Quatro organizações de defesa dos direitos humanos processaram, nesta terça-feira 11, o presidente dos Estados Unidos, Donald Trump, pelas sanções impostas a integantes do Tribunal Penal Internacional (TPI), medidas que, segundo argumentam, impedem vítimas de crimes de guerra de buscar justiça.

Os Estados Unidos não são signatários do Estatuto de Roma, que criou o TPI, e não reconhecem a jurisdição deste tribunal permanente com sede em Haia.

O governo Trump impôs sanções — que incluem proibição de entrada nos Estados Unidos e congelamento de ativos no país — a vários juízes e promotores do TPI, principalmente devido às investigações sobre Israel, um de seus principais aliados.
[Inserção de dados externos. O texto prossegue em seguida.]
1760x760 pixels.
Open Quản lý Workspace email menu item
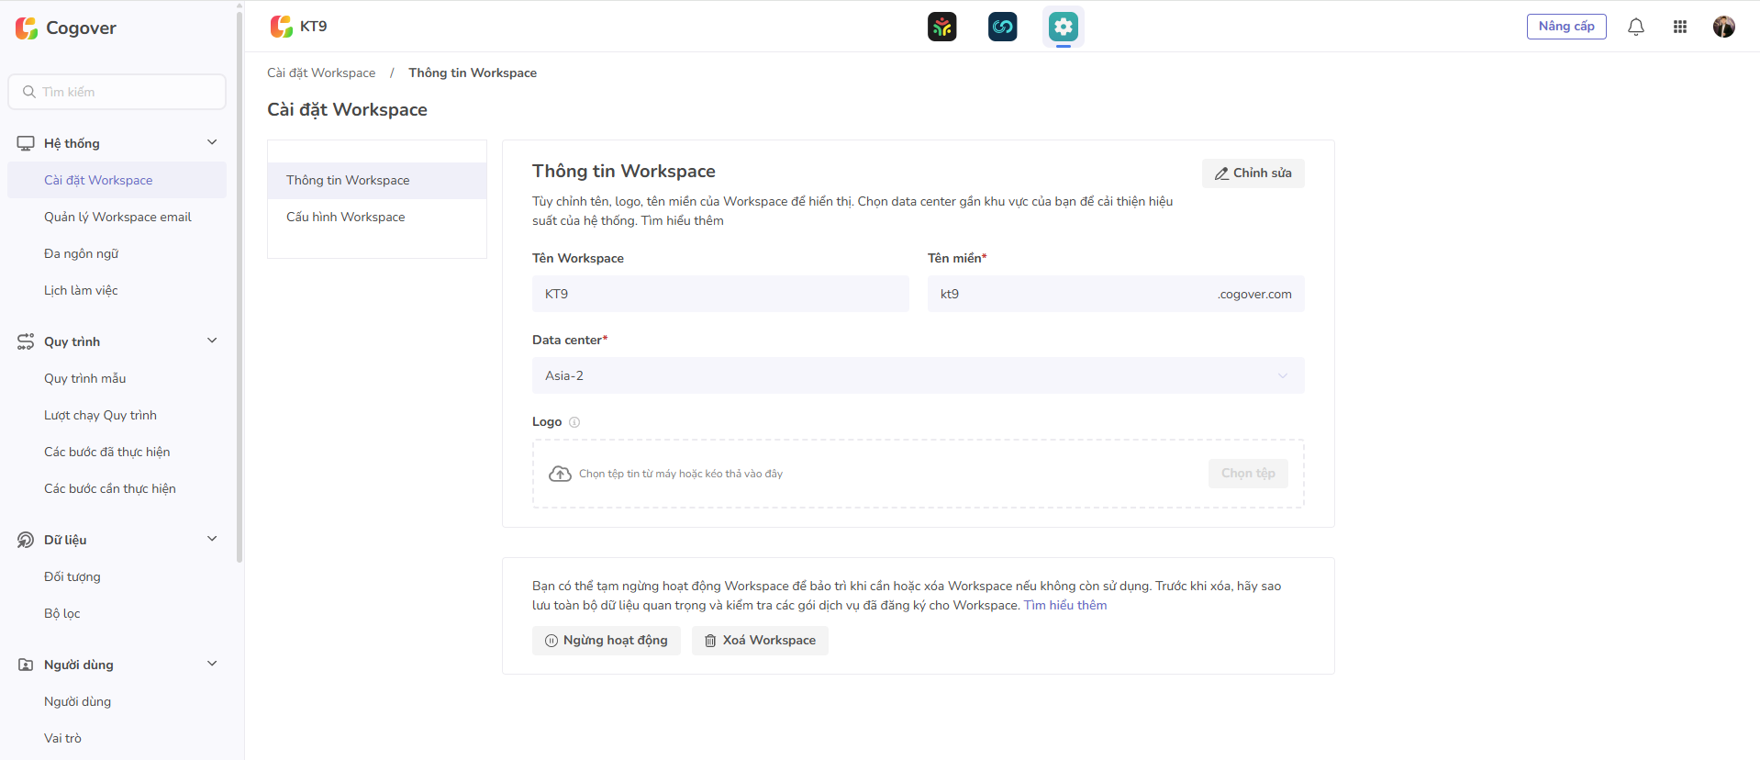[117, 217]
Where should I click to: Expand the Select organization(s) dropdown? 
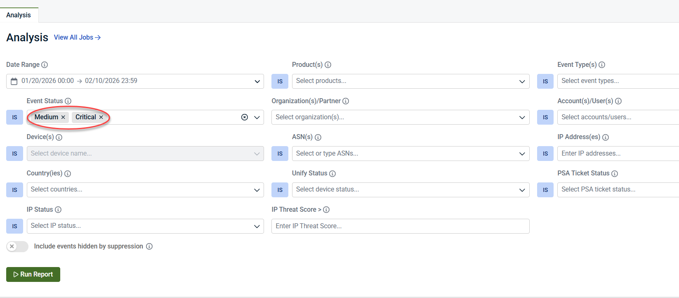pos(400,117)
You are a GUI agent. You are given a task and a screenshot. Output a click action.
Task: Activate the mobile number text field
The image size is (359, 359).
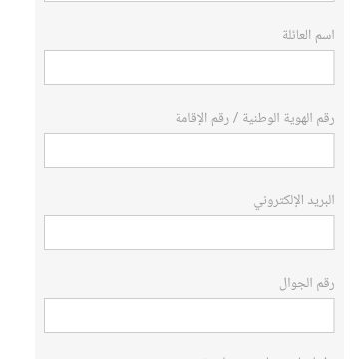(x=189, y=315)
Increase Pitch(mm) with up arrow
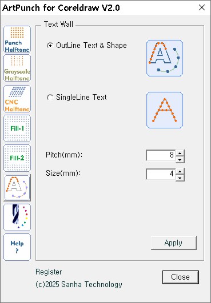 180,153
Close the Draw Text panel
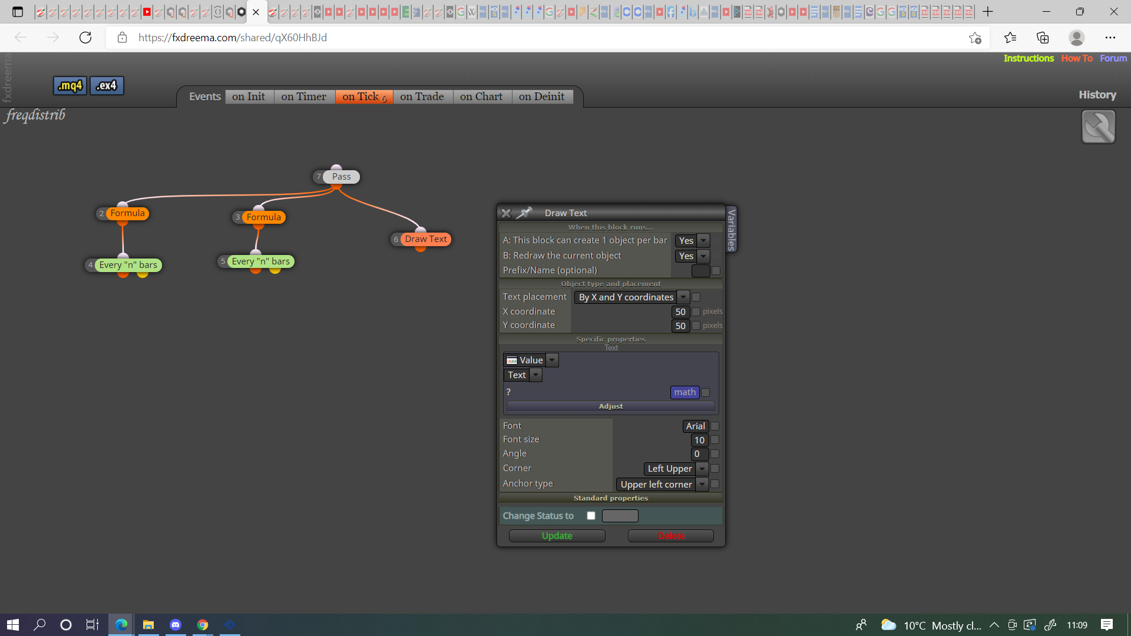Viewport: 1131px width, 636px height. pyautogui.click(x=506, y=213)
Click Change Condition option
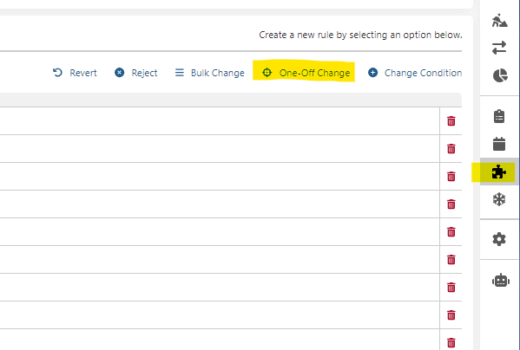The image size is (520, 350). click(415, 73)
Em uma ação apresentada a um tribunal de Nova York, as quatro organizações, entre elas a Human Rights Watch (HRW), pediram a anulação das sanções por considerarem que violam a legislação, incluindo as proteções à liberdade de expressão garantidas pela Primeira Emenda da Constituição americana.

“Trata-se de um abuso de poder ilegal que constitui um ataque frontal ao Estado de Direito, à independência de juízes, promotores e advogados, aos princípios básicos que sustentam a ordem jurídica internacional e ao princípio de acesso à Justiça”, afirma a ação.